Sejarah asal mula adanya tradisi Mabubu tidak diketahui oleh masyarakat Gelogo sampai saat ini, tetapi masyarakat tetap melaksanakannya, sehingga lestari sampai sekarang karena keyakinan masyarakat, jika tradisi ini tidak dilakukan akan terjadi malapetaka atau gerubug (dilanda penyakit).
KLUNGKUNG, BALI EXPRESS -Sehari sebelum Nyepi, umat Hindu di Desa Adat Gelogor, Kecamatan Dawan, Klungkung, membersihkan desa dengan cara menjalankan tradisi Mabubu menggunakan sarana danyuh (daun kelapa kering) yang dibakar.
Mabubu diambil dari kata bubu yang ditambah awalan ma. Bubu pada tradisi Mabubu ini adalah sarana utama tradisi ini yang terbuat dari danyuh yang diikat menjadi satu dengan ukuran yang beraneka ragam.
Bubu inilah yang kemudian disimbolkan sebagai tempat bersemayamnya energi negatif. Sehingga pada Pangrupukan atau sehari sebelum Nyepi, bubu ini diarak ke setra (kuburan) desa dan dibakar sebagai simbol pembersihan.

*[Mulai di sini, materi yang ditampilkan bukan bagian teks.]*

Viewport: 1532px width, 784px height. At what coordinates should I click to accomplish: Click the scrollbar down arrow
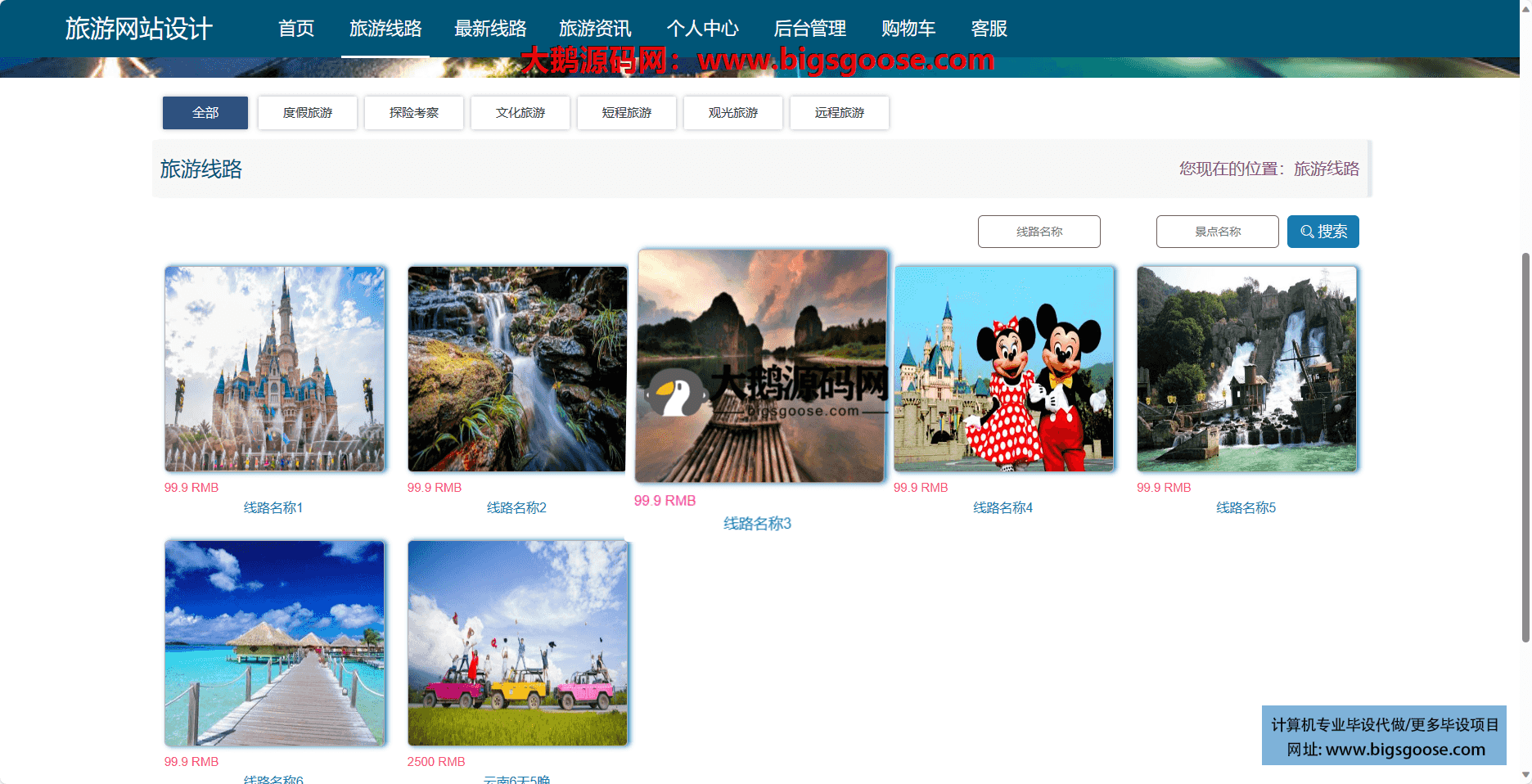coord(1525,776)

Prajuru Adat Gelogor I Wayan Carita menjelaskan, tradisi Mabubu ini memiliki sedikit kemiripan dengan pengarakan ogoh-ogoh. Hanya saja pada tradisi ini yang diarak adalah kumpulan daun kelapa kering yang diikat menjadi satu dan dibakar di kuburan. Tradisi Mabubu diyakini sebagai momentum pembersihan desa sebelum tahun baru caka. Ritual ini sudah diwarisi secara turun-temurun oleh masyarakat Desa Adat Gelogor.
Mabubu dilakukan dengan cara mengarak danyuh yang dibentuk seperti tabung dari ujung desa ke kuburan desa. Kemudian prosesi diakhiri dengan perebutan kepala sapi.
“Sejarah asal mula adanya tradisi ini tidak diketahui oleh masyarakat setempat sampai saat ini, tetapi masyarakat tetap melaksanakan tradisi Mabubu, sehingga masih tetap lestari sampai sekarang karena keyakinan masyarakat, jika tradisi ini tidak dilakukan akan terjadi malapetaka atau gerubug (dilanda penyakit),” katanya.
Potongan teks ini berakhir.